→ What you will do
Repeat word for word the passage of the blog post on online friends that begins at the words "Well friends, I" and stops after the words "probably won't enjoy.".

Wednesday, January 23, 2013

Online

If it weren't for the internet, a lot of things would be different. On the social side of things, I would have about 5 friends. (Whether or not I purposely distanced myself from IRL friends is another post)

So often, I hear things like "Online friends don't count" and "You can't really know a person unless you know them in person." On the other hand, I also hear a lot of what I said in my first couple of lines: "Online friends are real friends," "I love my online friends," and "the people I know on the internet are awesome."

The first set of statements is over-generalizing and too all-inclusive. The second set is generous. But, then, I suppose it all depends on your definition of "friend."


Oh, cyberbullying. It's so easy. You just sit down, decide you're right about everything, and type away. Like pretty much everyone on the internet, I have been on both ends of bullying on the internet. Recently, I've been trying to keep more to myself because of an incident that happened last summer on a crafting website's forum. I shared too much and someone decided to shame me for it. Endlessly.

Well friends, I stepped in it again. I asked for advice on the same forum-- in the same place as last time-- and got burned. This time, I asked for help in writing up an assignment for my lit class on fan fiction. The assignment is for the student to write a short piece of fan fiction while including some of the tenants of fiction we cover in the textbook. I thought it was a cute and fun activity-- it gets the student away from writing a boring old term paper that they probably won't enjoy.

→ Data excerpt
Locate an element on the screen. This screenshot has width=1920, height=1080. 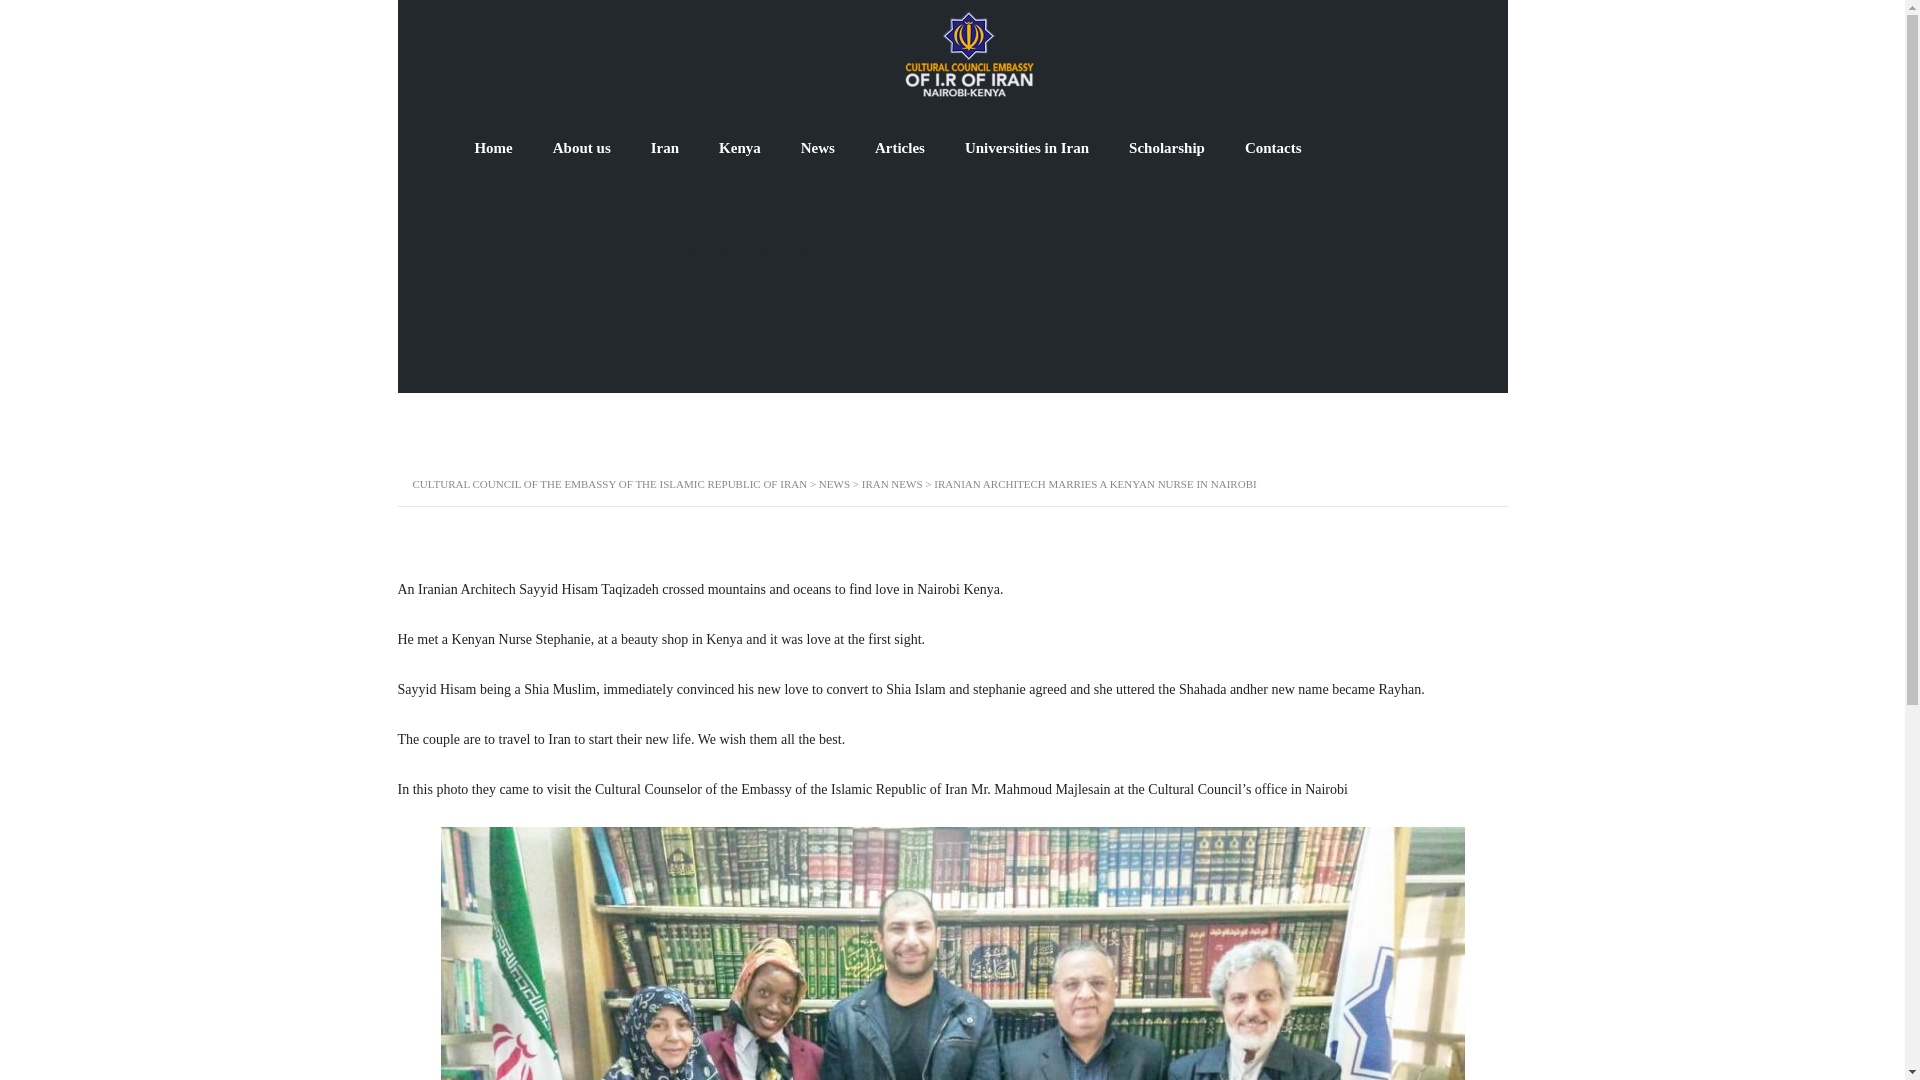
NEWS is located at coordinates (834, 484).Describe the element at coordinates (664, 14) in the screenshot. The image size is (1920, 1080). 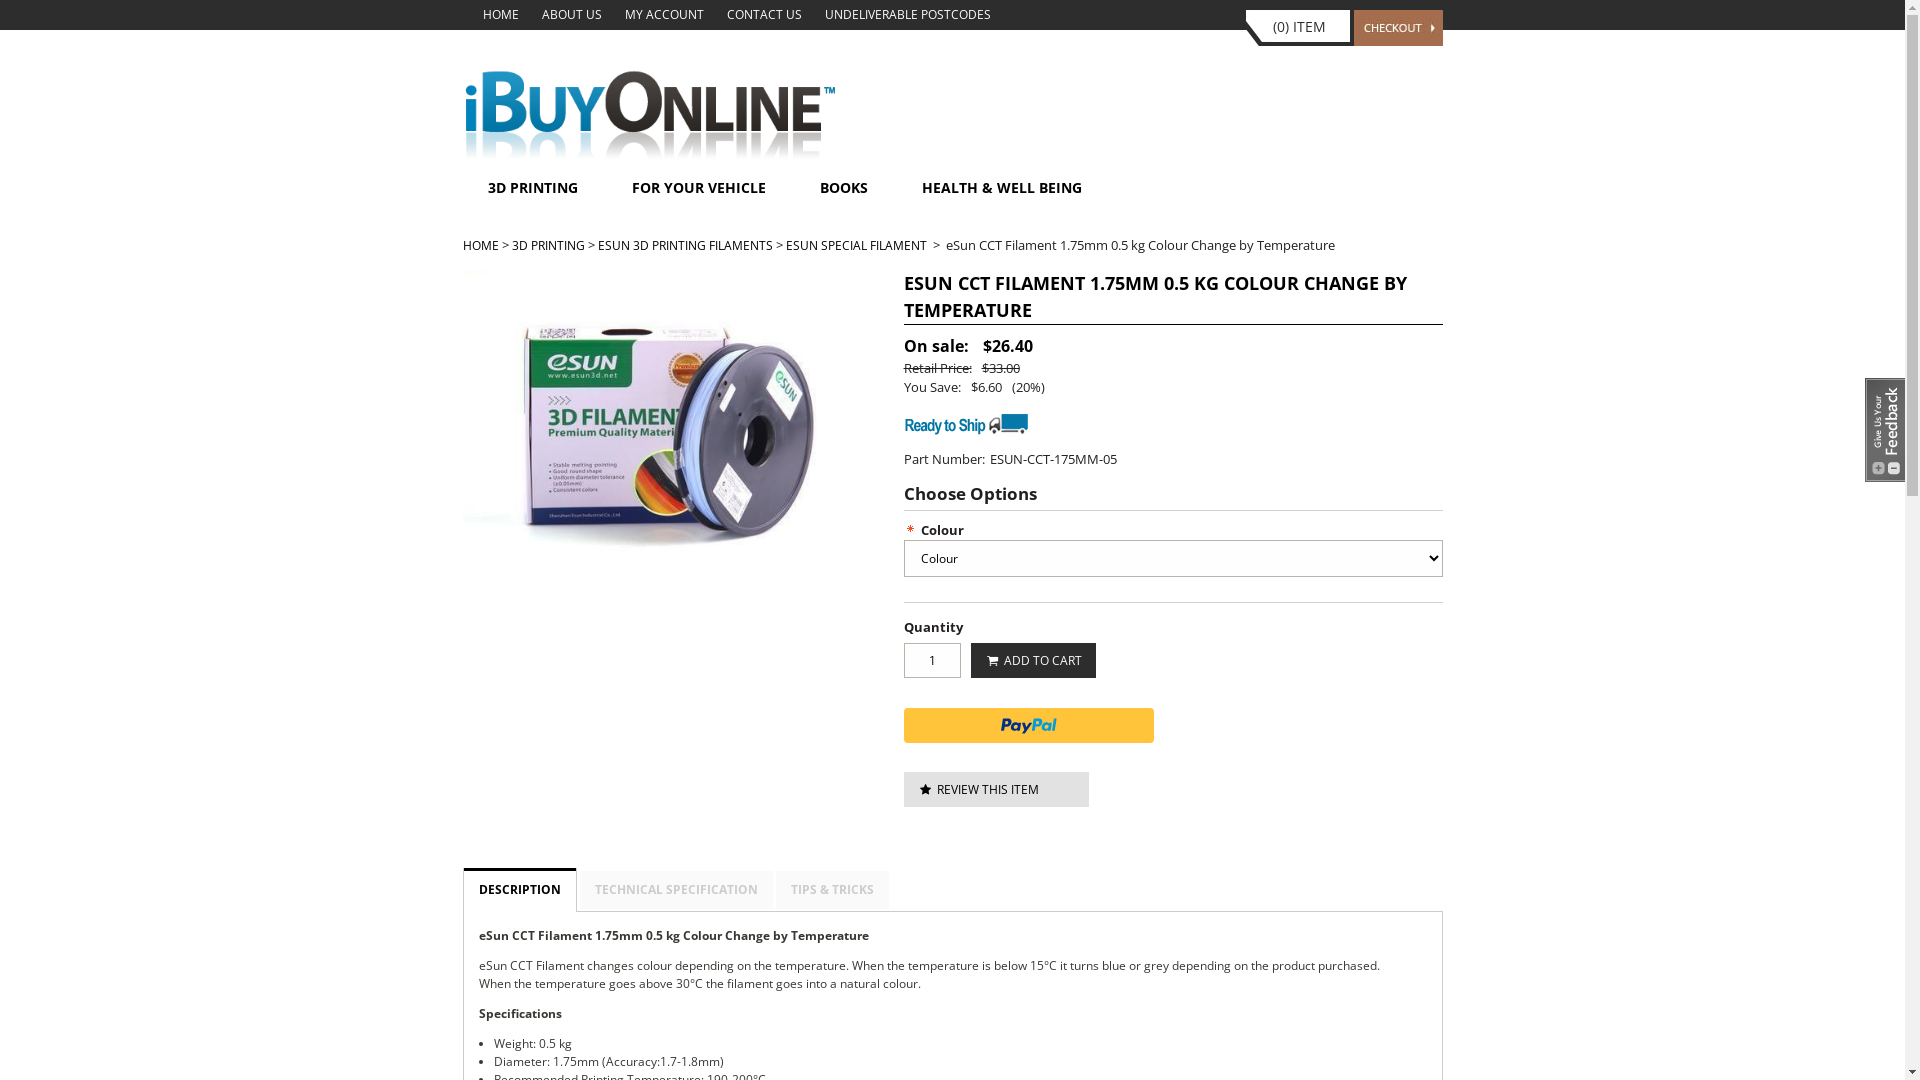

→ Solution for this exercise
Well friends, I stepped in it again. I asked for advice on the same forum-- in the same place as last time-- and got burned. This time, I asked for help in writing up an assignment for my lit class on fan fiction. The assignment is for the student to write a short piece of fan fiction while including some of the tenants of fiction we cover in the textbook. I thought it was a cute and fun activity-- it gets the student away from writing a boring old term paper that they probably won't enjoy.